Gespeicherte Einträge:

▼

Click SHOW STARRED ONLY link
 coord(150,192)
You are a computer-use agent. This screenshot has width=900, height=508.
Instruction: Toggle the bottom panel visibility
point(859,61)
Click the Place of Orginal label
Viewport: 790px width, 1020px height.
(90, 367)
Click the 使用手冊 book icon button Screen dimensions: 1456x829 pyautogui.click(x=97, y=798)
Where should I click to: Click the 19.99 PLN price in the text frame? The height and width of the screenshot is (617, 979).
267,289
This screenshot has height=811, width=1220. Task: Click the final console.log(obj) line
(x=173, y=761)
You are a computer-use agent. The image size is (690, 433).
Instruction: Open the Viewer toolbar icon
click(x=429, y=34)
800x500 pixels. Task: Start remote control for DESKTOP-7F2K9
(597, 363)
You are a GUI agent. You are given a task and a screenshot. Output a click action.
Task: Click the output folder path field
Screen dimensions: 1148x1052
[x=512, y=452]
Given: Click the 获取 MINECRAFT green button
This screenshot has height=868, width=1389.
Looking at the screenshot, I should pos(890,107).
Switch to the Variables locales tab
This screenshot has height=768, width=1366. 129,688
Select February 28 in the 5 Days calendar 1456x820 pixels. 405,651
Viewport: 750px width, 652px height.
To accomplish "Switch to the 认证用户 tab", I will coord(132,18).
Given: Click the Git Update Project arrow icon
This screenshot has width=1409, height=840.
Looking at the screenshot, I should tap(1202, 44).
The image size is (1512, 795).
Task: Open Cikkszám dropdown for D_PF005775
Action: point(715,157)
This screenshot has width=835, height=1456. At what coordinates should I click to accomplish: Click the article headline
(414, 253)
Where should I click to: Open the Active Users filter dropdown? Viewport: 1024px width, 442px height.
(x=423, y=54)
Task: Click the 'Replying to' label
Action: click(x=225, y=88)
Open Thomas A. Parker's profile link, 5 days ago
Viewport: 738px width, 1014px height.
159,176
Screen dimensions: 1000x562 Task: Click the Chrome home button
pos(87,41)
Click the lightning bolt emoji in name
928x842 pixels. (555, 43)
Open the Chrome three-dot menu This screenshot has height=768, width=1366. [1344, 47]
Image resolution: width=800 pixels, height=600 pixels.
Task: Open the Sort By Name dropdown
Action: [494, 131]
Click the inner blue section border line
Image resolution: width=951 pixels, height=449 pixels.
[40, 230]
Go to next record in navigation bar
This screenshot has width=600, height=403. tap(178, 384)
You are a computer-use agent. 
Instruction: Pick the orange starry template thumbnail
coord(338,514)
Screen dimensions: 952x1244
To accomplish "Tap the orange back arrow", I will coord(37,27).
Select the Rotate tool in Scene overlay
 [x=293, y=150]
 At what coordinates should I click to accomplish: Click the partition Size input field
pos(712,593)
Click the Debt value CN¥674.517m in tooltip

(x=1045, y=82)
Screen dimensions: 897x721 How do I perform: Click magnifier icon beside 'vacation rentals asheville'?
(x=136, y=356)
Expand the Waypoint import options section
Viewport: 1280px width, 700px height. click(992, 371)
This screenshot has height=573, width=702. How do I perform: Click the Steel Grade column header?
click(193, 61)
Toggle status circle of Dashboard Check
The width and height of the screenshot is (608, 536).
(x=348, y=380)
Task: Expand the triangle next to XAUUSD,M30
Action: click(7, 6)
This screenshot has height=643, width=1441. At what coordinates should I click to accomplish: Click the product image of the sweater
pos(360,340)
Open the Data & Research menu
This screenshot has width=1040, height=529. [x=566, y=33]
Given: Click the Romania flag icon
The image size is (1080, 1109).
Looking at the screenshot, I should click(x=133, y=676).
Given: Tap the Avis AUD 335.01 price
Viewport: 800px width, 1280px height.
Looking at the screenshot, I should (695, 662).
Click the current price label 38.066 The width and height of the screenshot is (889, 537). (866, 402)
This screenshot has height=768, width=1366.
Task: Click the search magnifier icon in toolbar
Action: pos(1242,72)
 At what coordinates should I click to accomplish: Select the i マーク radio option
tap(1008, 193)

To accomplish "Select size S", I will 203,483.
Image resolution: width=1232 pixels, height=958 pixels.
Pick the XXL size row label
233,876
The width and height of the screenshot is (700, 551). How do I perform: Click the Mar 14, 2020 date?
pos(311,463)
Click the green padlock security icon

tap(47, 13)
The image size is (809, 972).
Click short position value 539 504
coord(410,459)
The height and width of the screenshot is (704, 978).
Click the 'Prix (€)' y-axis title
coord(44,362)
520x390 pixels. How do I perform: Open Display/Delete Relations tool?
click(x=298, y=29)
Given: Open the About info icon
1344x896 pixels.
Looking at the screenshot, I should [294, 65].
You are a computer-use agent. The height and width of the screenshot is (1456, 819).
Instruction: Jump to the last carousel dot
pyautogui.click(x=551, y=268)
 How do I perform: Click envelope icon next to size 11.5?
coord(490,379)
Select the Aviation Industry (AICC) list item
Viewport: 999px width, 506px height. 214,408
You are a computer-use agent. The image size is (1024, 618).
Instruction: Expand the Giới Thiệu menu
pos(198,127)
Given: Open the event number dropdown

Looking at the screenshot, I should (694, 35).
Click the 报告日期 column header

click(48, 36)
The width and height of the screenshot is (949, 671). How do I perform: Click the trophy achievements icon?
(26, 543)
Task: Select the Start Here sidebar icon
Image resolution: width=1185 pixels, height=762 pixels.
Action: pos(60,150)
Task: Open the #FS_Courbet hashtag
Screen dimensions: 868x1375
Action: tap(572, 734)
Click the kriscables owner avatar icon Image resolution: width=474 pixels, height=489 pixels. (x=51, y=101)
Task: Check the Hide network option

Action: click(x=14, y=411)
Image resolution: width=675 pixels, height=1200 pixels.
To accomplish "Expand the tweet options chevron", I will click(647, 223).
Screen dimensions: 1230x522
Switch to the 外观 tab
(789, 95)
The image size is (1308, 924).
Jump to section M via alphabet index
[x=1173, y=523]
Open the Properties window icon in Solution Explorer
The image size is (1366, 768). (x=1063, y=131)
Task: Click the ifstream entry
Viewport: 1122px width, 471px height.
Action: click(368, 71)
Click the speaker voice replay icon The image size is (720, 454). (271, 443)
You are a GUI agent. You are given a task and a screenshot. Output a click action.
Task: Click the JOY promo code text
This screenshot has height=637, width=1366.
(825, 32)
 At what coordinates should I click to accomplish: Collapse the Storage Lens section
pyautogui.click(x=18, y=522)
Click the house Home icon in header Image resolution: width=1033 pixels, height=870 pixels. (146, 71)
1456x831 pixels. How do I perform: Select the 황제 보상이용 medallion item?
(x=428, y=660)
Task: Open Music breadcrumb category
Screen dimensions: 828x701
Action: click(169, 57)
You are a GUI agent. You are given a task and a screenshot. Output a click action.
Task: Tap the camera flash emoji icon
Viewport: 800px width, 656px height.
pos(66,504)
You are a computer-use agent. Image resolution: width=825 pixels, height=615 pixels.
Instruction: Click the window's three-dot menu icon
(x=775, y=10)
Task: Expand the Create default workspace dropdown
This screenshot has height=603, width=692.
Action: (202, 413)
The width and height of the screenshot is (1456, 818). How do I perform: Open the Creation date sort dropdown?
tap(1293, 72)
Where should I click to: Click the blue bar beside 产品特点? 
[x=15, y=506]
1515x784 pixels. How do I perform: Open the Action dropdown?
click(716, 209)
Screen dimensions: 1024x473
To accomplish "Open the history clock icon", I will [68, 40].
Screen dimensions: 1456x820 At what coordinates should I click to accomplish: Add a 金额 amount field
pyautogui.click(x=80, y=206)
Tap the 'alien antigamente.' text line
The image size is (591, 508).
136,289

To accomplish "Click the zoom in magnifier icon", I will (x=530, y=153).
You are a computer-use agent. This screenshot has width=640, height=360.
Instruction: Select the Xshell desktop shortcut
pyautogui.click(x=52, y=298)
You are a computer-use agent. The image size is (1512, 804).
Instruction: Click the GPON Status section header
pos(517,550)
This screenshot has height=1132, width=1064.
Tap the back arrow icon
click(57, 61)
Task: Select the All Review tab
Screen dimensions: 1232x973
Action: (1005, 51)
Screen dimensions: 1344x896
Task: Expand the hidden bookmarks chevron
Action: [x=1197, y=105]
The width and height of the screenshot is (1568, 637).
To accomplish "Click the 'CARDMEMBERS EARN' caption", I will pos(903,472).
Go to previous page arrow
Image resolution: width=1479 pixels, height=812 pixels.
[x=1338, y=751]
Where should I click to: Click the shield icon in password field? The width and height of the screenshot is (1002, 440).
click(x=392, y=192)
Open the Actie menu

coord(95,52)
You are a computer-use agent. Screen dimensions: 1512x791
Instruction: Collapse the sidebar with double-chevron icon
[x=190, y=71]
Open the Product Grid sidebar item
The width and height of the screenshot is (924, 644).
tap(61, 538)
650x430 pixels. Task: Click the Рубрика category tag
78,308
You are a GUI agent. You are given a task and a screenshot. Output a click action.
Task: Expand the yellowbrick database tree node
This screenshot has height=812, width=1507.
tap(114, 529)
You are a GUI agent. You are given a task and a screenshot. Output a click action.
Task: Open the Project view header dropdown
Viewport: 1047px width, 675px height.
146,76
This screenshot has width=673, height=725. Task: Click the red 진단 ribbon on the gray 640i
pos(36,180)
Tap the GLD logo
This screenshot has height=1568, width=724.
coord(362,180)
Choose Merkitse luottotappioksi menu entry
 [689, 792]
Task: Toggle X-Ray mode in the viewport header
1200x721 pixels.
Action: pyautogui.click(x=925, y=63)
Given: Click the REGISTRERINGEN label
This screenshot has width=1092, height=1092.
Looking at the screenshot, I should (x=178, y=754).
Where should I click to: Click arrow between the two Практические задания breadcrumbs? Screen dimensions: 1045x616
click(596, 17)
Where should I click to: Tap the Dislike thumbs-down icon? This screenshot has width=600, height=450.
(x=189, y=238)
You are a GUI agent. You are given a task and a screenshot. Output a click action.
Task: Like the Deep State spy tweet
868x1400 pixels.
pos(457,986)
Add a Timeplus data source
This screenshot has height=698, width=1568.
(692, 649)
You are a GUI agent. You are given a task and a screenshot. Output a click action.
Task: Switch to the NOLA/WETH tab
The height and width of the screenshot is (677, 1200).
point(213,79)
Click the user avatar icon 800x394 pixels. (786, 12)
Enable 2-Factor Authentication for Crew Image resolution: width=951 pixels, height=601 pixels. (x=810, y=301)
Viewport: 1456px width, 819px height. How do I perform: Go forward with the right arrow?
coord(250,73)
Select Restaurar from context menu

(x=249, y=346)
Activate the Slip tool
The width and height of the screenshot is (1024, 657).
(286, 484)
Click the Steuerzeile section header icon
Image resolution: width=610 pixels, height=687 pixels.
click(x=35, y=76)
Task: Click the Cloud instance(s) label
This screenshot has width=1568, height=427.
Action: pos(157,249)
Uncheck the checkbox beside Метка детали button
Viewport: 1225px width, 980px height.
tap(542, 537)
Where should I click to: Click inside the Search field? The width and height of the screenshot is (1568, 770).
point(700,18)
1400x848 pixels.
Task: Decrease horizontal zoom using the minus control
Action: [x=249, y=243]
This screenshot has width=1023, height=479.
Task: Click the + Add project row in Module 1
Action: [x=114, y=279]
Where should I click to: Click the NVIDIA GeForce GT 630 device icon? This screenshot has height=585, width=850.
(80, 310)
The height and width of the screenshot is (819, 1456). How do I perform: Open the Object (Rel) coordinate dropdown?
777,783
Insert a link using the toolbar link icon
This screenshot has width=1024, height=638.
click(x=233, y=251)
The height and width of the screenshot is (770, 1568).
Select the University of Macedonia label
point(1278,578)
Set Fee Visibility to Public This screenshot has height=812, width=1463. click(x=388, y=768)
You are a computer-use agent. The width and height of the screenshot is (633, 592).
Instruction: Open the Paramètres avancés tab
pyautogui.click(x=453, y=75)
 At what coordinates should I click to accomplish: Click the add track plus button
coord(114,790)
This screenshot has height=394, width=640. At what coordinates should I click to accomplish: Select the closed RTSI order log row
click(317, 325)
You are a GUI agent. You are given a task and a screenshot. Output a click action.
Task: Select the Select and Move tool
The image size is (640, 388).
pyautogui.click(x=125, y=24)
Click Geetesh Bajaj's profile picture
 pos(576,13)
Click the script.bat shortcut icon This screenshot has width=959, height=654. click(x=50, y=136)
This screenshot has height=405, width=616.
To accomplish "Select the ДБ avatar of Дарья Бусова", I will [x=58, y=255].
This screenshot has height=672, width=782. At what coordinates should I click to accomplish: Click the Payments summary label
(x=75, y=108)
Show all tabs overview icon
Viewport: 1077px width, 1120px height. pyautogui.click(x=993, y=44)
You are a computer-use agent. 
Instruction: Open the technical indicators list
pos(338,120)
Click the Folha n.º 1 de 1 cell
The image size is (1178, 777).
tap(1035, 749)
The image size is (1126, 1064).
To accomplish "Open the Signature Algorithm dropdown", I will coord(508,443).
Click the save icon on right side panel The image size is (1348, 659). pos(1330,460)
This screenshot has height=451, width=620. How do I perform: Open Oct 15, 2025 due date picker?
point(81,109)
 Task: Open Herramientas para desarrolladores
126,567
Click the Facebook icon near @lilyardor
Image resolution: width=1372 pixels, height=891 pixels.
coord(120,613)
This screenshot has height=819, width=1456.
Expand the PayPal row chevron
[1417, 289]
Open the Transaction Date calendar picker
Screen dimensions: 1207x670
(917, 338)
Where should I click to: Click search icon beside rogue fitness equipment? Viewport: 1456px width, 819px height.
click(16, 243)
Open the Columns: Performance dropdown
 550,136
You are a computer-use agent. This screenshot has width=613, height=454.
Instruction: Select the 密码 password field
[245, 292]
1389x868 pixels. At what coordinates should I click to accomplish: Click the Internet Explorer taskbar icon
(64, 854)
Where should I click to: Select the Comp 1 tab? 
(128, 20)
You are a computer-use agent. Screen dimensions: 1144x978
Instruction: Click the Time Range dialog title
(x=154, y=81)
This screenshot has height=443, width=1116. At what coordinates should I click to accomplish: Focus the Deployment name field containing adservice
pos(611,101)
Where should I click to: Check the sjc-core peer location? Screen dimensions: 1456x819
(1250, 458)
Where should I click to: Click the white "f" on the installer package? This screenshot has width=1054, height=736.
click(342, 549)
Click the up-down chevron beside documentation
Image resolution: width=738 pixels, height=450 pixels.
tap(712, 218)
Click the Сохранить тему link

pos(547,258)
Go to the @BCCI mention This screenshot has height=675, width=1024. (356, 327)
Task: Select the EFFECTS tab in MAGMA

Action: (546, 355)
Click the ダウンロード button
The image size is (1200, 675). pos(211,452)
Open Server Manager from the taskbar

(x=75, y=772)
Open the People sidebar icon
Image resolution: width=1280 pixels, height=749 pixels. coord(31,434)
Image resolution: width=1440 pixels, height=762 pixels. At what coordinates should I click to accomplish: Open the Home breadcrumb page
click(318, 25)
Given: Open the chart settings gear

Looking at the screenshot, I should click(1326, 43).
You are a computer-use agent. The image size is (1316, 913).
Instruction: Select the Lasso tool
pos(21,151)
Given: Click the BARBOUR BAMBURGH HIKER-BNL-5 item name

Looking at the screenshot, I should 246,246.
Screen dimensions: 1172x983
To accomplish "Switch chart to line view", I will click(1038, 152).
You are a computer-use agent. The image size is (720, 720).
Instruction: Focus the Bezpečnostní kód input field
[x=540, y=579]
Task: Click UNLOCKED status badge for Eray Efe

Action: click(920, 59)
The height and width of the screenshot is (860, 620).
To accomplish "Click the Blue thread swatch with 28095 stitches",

▲

Aufgabe:
Gib die Zeilen zwischen der Zeile mit „You are a computer-use agent. The image size is (1024, 618).“ und der Zeile mit „click(48, 36)“, beide eingeschlossen, als JSON-Liste von Zeichenketten an, eine Zeichenkette je Zeile und ohne Leerzeilen.

Vollständige Ausgabe:
[
  "You are a computer-use agent. The image size is (1024, 618).",
  "Instruction: Expand the Giới Thiệu menu",
  "pos(198,127)",
  "Given: Open the event number dropdown",
  "Looking at the screenshot, I should (694, 35).",
  "Click the 报告日期 column header",
  "click(48, 36)"
]